Read the records below and report each line in which "agent" occurs.
** Opening Task inputs block **
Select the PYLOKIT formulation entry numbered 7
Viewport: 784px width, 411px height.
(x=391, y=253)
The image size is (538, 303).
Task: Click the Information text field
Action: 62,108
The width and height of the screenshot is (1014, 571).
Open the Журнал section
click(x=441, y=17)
** Closing Task inputs block **
** Opening Task inputs block **
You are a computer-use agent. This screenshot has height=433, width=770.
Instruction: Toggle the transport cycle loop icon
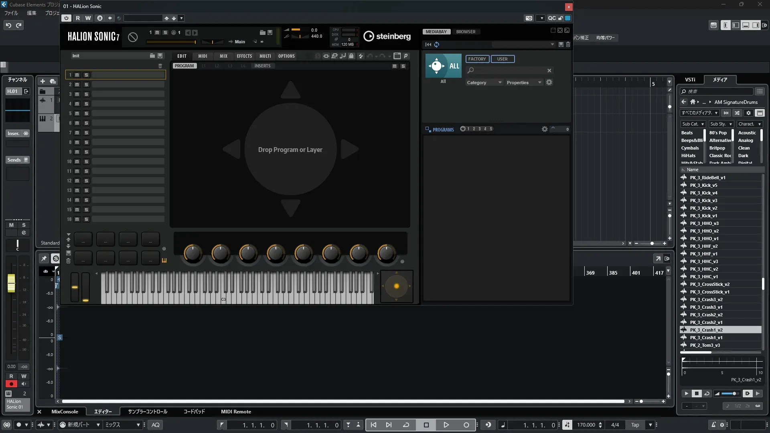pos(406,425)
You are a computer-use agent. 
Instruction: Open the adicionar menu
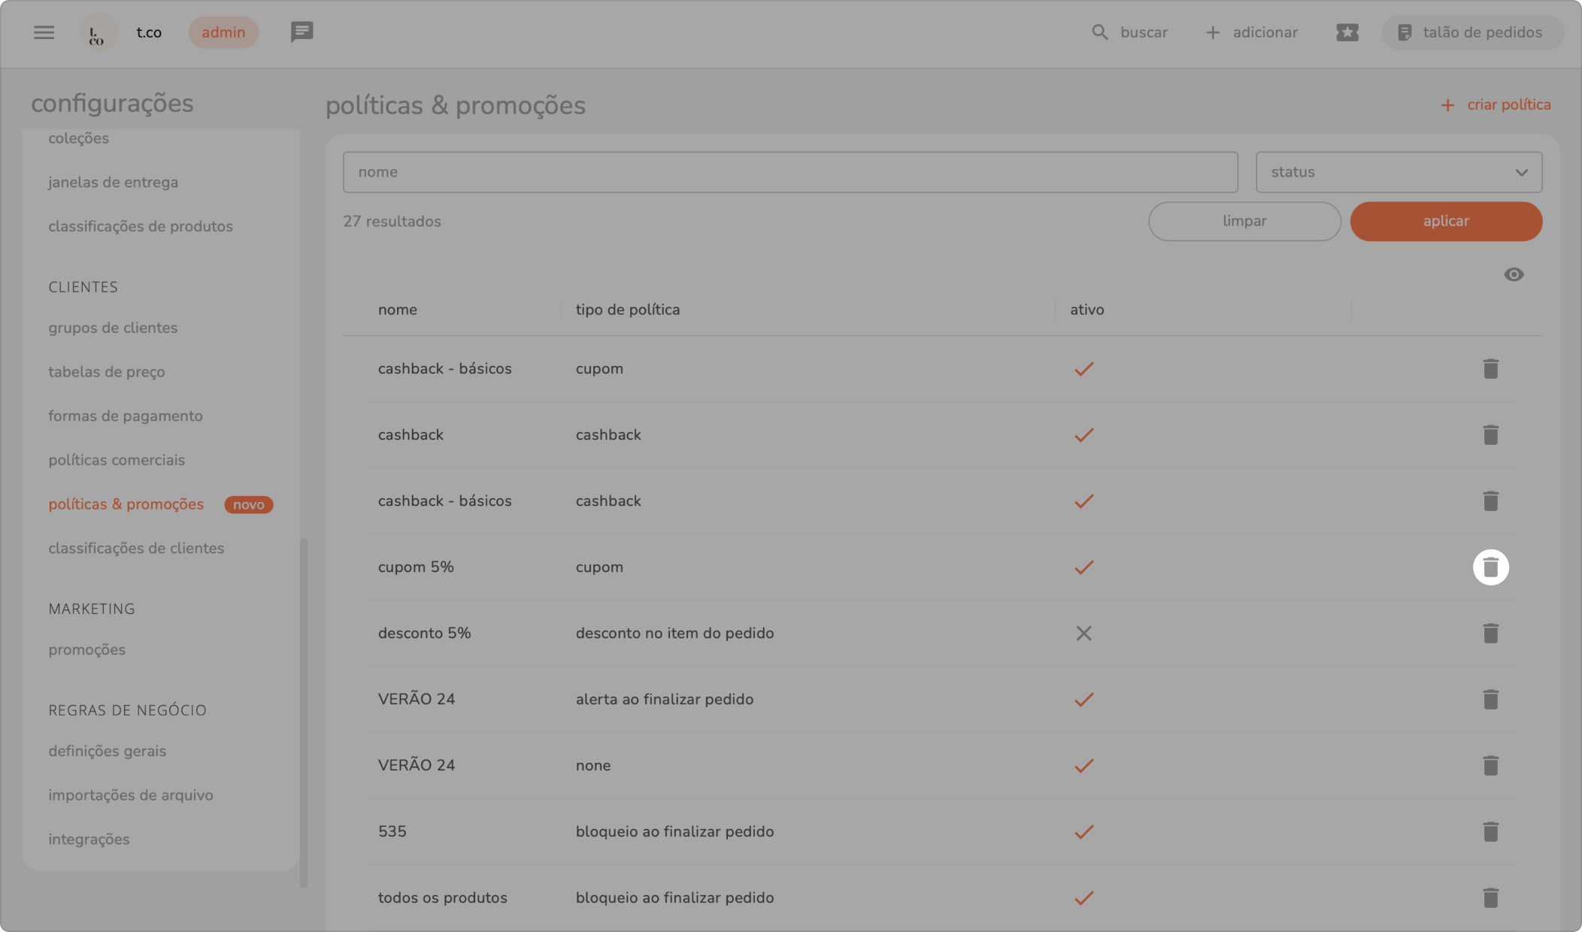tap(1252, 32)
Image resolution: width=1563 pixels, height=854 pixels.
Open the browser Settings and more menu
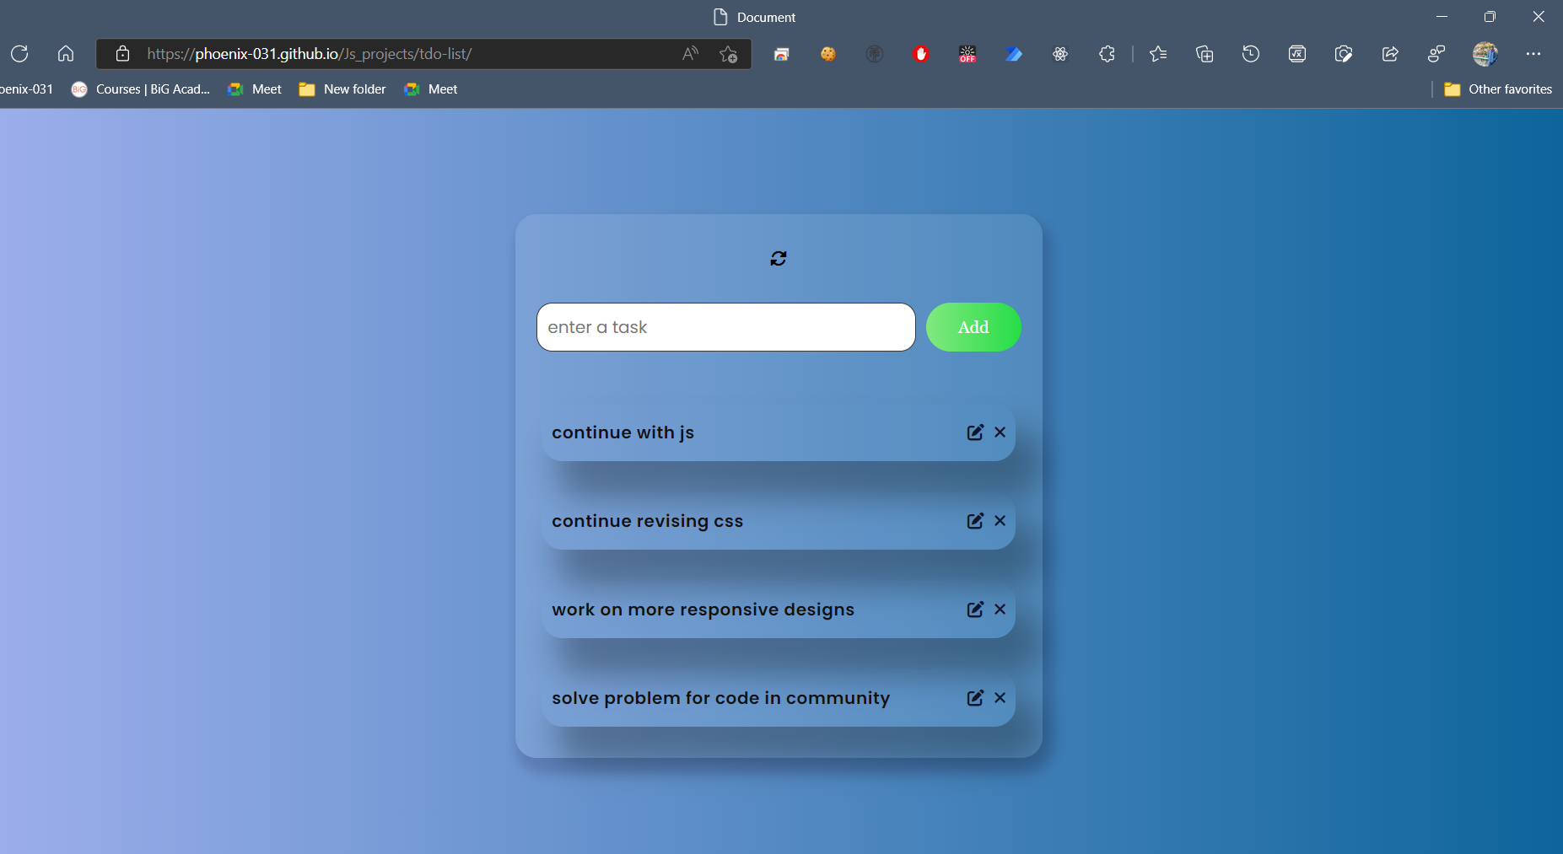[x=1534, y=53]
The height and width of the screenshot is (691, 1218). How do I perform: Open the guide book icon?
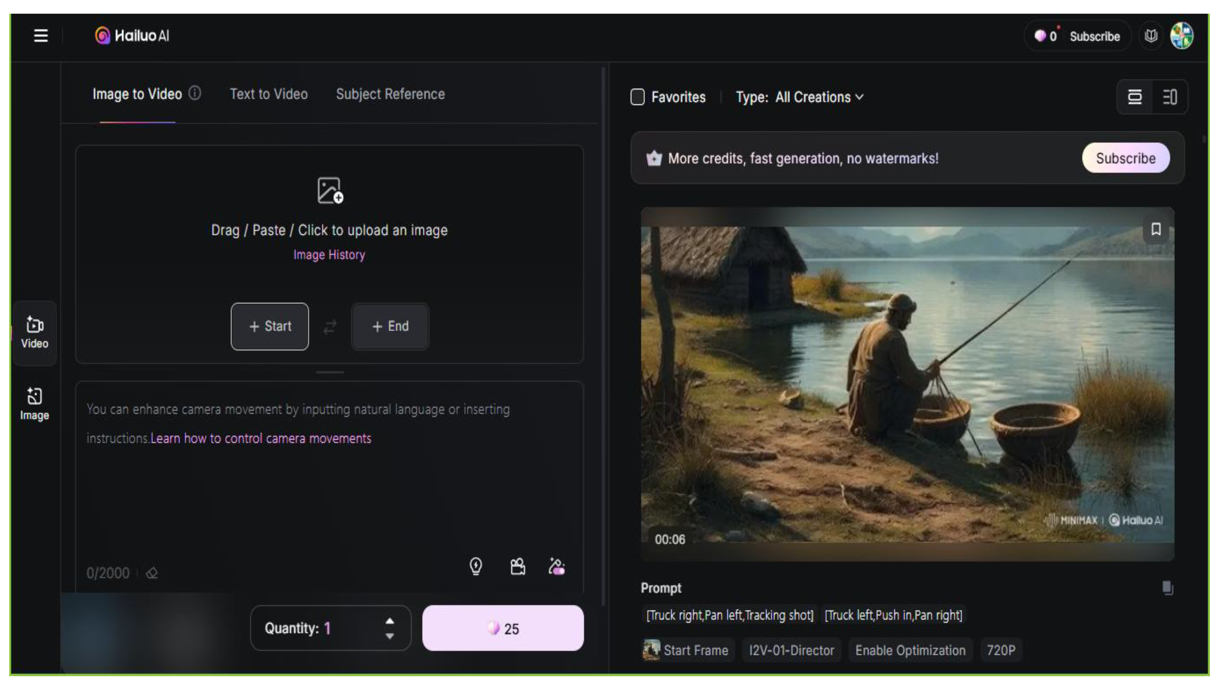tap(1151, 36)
** Closing Task inputs block **
** Opening Task inputs block **
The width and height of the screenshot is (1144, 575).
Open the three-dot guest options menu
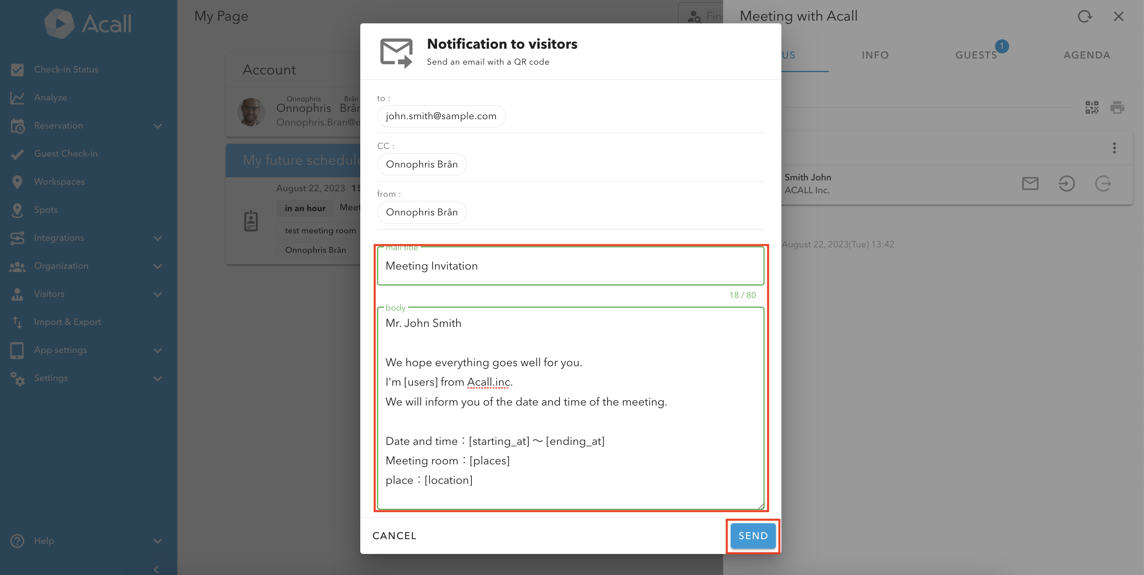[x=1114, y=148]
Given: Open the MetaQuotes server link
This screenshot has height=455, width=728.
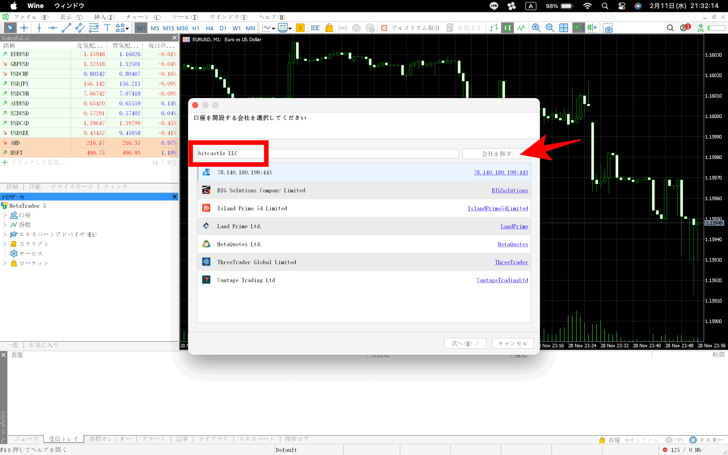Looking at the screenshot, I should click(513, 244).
** Closing Task inputs block **
• Answer below:
You are a computer-use agent. This screenshot has height=433, width=770.
You are a computer-use agent. 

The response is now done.